It Takes a Village to Raise Your Vegetables
June 26, 2009
This week’s feature article was written by volunteer Carolyn Hauck.
The farmers at MyFarm believe sustainable agriculture can start in your own backyard—literally. Established just over a year ago, MyFarm is “a decentralized urban farm” or rather a piecemeal farm made up of San Francisco backyards.
The collective acreage those backyards create is not just one big garden, it’s a farm. As Chris Burley, Director of Operations and wearer of many hats, sees it, “a garden in the traditional sense [includes] a gardener who goes back and tends flowers and a couple of vegetables. We’re actually producing food… I wouldn’t call our employees urban gardeners; they’re urban farmers.”
It seems many San Franciscans are eager to be farm owners. In just over a year, MyFarm has grown to approximately 80 owner/supporters and 70 CSA members strong. Here’s how it works: As an owner/supporter offers a plot of land for farming. Then MyFarm assesses their backyard — including testing soil toxicity levels — to make sure it’s a good fit. After the evaluation, the yard owner pays the initial cost for the farm installation and MyFarm handles the maintenance thereafter cost-free. As an owner/supporter, you’ll also enjoy a weekly box of vegetables at a sliding-scale discounted rate, based on how much your backyard yields — usually around 2 ½ to 3 ½ boxes per week. As a CSA member, you receive a weekly box of fresh vegetables as you would with any other CSA, with the added benefit of picking up your box at the house where your veggies were grown!
In addition to growing food, the folks at MyFarm hope to grow communities that produce food for one another. As Chris says, “Right now, each one of the owners knows the people they’re growing for.” The hope is that city dwellers can begin to see themselves as real farmers, too. Chris continues, “Everyone looks outside of an urban landscape to produce food, no one looks in their own backyards. And when you start talking about sustainability at a truly global level, you have to start looking at where is your circle of influence, where is your circle of potential action?”
Of course, tending farms and creating real, balanced communities in San Francisco comes with challenges. For starters, not many S.F. residents own their own homes, let alone homes with spacious yards.
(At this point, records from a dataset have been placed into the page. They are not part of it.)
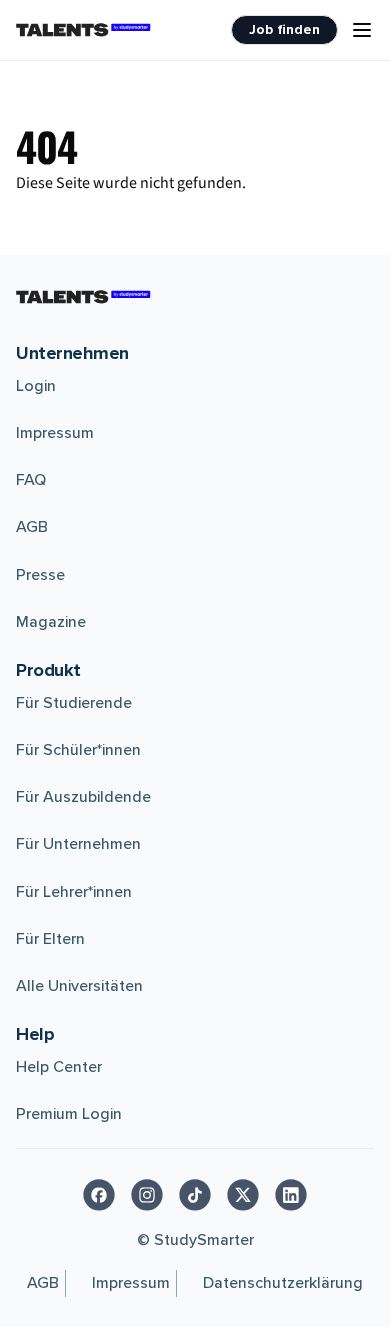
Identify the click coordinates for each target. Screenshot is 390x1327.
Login (36, 386)
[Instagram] (147, 1195)
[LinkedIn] (291, 1195)
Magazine (51, 622)
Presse (40, 575)
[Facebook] (99, 1195)
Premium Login (69, 1114)
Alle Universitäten (79, 986)
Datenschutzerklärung (283, 1283)
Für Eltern (50, 939)
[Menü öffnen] (362, 30)
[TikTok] (195, 1195)
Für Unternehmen (78, 844)
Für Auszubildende (83, 797)
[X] (243, 1195)
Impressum (55, 433)
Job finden (284, 29)
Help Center (59, 1067)
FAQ (31, 480)
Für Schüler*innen (78, 750)
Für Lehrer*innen (74, 892)
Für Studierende (74, 703)
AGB (32, 527)
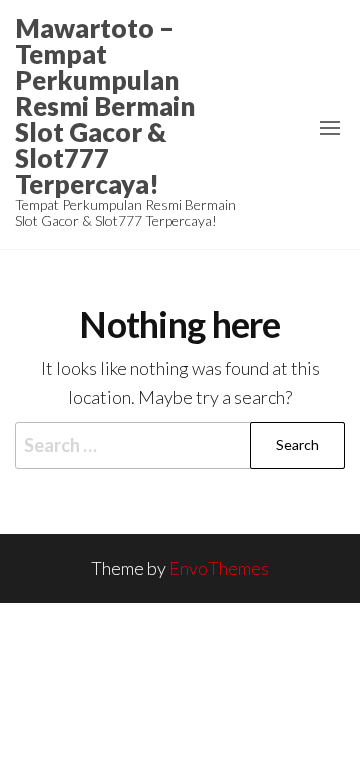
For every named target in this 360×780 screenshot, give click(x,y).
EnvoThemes (219, 568)
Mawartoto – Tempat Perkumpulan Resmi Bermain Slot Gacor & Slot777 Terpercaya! (105, 106)
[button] (330, 128)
And many of those who would most benefit from easy access to healthy local food are renters. But the farmers at MyFarm like to view challenges like this as opportunities. Currently they’re investigating various ways to involve volunteers at a grassroots level and are looking into land-share possibilities — making urban farming accessible to everyone.
Then there are the 17 different microclimates in San Francisco, and the microclimates within microclimates. Our mild climate and foggy summers pose a number of challenges, but there are some varieties of greens that grow well here year-round. Interestingly, Chris notes that not all food needs direct sunlight to grow. “Light reflecting off a window can completely change [how well] something grows in your garden.” he adds. “You may not ever see it, but the light reflecting off your neighbor’s window might be helping your strawberries grow.”
Given their optimism, hard work and a growing interest in what they do (there’s a waiting list for backyard assessments), the people at MyFarm seem well on their way to achieving a goal that might have seemed absurd just five years ago. According to their website, MyFarm envisions having one farm within walking distance of every single citizen by 2010.
Carolyn Hauck is a CUESA volunteer and writer based in Albany, Ca. She hopes to have a backyard farm someday soon.